Hi, many thanks for the advice! Do you think a masters is adequate get in to the field? Or is a PHD a must?
It's a chicken and egg - If you have PHD it's likely to in a specific area, the implications is that you will understand the basics of different areas. The reality is you'll probably use B/MSc level across sectors. Understanding a business domain maths and understanding a quantum computer down to the physics isn't likely to exist in an individual and, to be honest you're more likely to be focused on the use of probability or statistics as part of that. For example monte-carlo and mapping that to a quantum computer.

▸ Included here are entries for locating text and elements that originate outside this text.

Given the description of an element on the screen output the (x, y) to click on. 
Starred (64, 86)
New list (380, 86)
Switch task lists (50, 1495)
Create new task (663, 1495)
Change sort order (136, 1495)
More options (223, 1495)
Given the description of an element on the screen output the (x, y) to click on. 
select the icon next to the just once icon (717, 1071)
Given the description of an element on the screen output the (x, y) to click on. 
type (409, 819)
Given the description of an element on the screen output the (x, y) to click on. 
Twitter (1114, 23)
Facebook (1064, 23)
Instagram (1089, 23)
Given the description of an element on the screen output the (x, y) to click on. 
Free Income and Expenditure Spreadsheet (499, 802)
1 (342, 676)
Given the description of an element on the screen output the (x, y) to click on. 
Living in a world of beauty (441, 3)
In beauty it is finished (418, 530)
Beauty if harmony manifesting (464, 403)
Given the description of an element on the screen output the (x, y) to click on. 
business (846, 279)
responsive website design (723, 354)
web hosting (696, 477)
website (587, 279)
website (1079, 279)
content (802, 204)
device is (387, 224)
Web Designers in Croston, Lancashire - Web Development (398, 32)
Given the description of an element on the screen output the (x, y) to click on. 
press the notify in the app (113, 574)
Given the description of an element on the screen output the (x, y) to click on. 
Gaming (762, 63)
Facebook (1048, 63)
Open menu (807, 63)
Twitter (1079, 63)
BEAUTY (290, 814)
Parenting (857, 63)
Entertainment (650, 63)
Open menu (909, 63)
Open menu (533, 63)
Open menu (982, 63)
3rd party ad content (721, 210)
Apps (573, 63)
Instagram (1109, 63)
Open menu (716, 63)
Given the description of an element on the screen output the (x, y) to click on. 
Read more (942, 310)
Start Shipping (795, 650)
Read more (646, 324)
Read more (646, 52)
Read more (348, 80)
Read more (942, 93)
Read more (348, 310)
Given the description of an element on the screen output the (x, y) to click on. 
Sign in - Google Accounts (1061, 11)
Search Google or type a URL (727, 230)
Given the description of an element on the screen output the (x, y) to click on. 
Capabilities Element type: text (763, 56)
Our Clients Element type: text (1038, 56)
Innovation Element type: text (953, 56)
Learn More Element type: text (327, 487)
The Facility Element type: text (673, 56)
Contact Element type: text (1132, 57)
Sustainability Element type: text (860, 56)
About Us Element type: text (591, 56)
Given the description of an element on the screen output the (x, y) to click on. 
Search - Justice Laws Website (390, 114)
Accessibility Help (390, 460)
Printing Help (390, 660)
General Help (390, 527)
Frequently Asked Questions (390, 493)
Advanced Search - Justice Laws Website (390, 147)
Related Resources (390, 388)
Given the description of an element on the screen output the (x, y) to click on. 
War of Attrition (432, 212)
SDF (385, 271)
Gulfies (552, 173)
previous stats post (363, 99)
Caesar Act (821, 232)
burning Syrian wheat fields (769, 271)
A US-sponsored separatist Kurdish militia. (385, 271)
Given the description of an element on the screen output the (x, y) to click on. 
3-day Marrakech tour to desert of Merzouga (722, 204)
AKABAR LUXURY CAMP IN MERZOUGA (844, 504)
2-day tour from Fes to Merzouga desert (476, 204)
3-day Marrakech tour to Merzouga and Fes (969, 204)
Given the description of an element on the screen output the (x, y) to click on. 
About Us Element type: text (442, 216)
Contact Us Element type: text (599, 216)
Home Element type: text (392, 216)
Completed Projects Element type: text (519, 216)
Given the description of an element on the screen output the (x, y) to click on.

The company I work for has a large portion of PhDs in the area. From experience the needs of customers branch across them plus - most of the time you don't need to understand the device, other than perhaps characterising it if you're doing production level stuff, the rest is how to take the business problem then map it to a quantum circuit. What are the limits/caveats etc.
The best way to experiment is take a simple maths idea that you're familiar with then try that. There's quite a few examples out there but in the end it comes down to the maths because a java programmer running a example doesn't typically result in a rigorous implementation.
Typically a QC is solving a problem that has a number of input parameters and a single answer. Then adulting the input parameters, rerunning it for cycle for each answer. There's a limit to the number of parameters and the circuit depth (ie the size of program if you will) before things become too noisy and the error rate makes the answers too low a probability. The maturity of QC is akin to the 1960/70s transistors and so is the maturity of algorithms but unlike the 60/70s the speed of increase is faster.
So TL;DR - if you have the maths, try a couple of the examples they give, then pick a problem you know a lot about and then try applying the concepts to it. You'll learn a lot that way.